▶ SELECTED EXCERPT:
Helping smallholders become financially secure through mobile-powered tools

Ensibuuko
David Opio works with one of the smallholder farmers who use his mobile phone-based service to handle savings and access loans in Uganda. Photograph: David Opio

David Opio grew up in a farming community in rural Uganda. He was raised by his mother who, similarly to 80% of adults in the country, was a smallholder farmer. They often struggled to make ends meet, producing just enough food for their own table.

“As a young boy, I watched helplessly as an exploitative middleman took the biggest share of my mother’s hard-earned farm income,” he said.

Opio, now 27, is the founder of Ensibuuko, a social enterprise that is not only introducing farmers to reliable buyers – cutting out the middle man – but also addressing one of the biggest challenges faced by smallholder farmers, access to finance.

Ensibuuko flagship technology offers MOBIS (Mobile Banking and Information System), which puts SMS and mobile money services into the hands of Uganda’s farmers.

This helps them handle savings, apply for loans and so put unused land into productive use.

David Opio.
David Opio. Photograph: David Opio

“The process is very simple. The farmer dials onto a USSD (Unstructured Supplementary Service Data) code to access a menu, asks to borrow or deposit savings, enters the required amount, and hits send,” said Opio. “It is very user-friendly and customised to local languages. They even receive SMS notifications of all their transactions and can view their account records on a single dial.”

Smallholder farmers, who typically make between $500 (£334) and $1,000 (£668) a year in Uganda, must have some savings before requesting a loan. But, once approved, they can access up to three times the amount they have saved, to buy agricultural inputs like seeds and equipment. Funds are disbursed to farmers, not by microfinance institutions or banks, but by their neighbours and friends who charge a lower-than-average interest rate. This is how savings and credit cooperatives, known as SACCOs work. Ensibuuko takes advantage of SACCOs, an important source of financing for agricultural workers. In many cases, it’s the only source of financing.

“These are member-based informal financial institutions, an immediate alternative to social finance. They are distributed all over the country and they are made up of rural, small-scale farmers with similar interests who decide to form a group, mobilise funding together, and start lending to each other,” said Opio.

▶ WHAT IS ASKED:
A. Translate this sentence from the article on Ensibuuko into Spanish: "David Opio grew up in a farming community in rural Uganda."
B. Rewrite the records from their first line through the line containing "(x=229, y=200)", swapping "Given" for "Goal" and keeping everything else the same. Give only those lines.

[Click-target data]

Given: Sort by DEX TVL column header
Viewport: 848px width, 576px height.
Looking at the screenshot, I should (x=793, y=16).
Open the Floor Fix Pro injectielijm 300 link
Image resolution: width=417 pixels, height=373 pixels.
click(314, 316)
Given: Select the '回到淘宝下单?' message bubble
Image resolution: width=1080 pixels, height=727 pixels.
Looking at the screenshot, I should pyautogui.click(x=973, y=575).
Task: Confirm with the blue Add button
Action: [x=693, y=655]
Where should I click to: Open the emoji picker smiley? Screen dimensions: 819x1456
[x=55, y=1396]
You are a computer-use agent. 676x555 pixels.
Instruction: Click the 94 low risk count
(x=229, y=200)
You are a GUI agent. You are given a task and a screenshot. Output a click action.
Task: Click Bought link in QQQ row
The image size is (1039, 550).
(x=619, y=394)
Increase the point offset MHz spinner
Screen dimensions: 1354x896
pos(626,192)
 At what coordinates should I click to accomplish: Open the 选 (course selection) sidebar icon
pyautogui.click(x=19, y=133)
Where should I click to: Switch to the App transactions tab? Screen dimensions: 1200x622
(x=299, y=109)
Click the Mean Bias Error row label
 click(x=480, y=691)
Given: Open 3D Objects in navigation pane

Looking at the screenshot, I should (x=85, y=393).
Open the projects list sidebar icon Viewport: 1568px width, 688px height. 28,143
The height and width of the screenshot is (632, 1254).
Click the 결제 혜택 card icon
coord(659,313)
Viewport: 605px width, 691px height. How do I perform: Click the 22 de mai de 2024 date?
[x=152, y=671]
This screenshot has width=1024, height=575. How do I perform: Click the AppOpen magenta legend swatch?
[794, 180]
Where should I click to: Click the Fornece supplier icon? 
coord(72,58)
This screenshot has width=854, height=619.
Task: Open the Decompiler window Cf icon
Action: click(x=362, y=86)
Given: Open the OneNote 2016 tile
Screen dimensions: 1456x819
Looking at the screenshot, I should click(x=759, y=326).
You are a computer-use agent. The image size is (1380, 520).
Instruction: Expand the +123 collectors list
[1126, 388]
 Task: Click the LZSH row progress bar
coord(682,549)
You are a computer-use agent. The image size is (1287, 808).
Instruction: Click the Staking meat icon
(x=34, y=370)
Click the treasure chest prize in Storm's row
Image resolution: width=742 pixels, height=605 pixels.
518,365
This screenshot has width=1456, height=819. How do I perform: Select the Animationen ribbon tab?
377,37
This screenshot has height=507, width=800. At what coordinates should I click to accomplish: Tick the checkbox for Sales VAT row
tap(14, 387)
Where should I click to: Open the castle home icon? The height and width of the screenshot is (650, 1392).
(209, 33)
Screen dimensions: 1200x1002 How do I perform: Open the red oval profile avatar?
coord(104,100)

▶ FINAL RESULTS:
A. David Opio creció en una comunidad agrícola en una zona rural de Uganda.

B.
Goal: Sort by DEX TVL column header
Viewport: 848px width, 576px height.
Looking at the screenshot, I should (x=793, y=16).
Open the Floor Fix Pro injectielijm 300 link
Image resolution: width=417 pixels, height=373 pixels.
click(314, 316)
Goal: Select the '回到淘宝下单?' message bubble
Image resolution: width=1080 pixels, height=727 pixels.
Looking at the screenshot, I should pyautogui.click(x=973, y=575).
Task: Confirm with the blue Add button
Action: [x=693, y=655]
Where should I click to: Open the emoji picker smiley? Screen dimensions: 819x1456
[x=55, y=1396]
You are a computer-use agent. 676x555 pixels.
Instruction: Click the 94 low risk count
(x=229, y=200)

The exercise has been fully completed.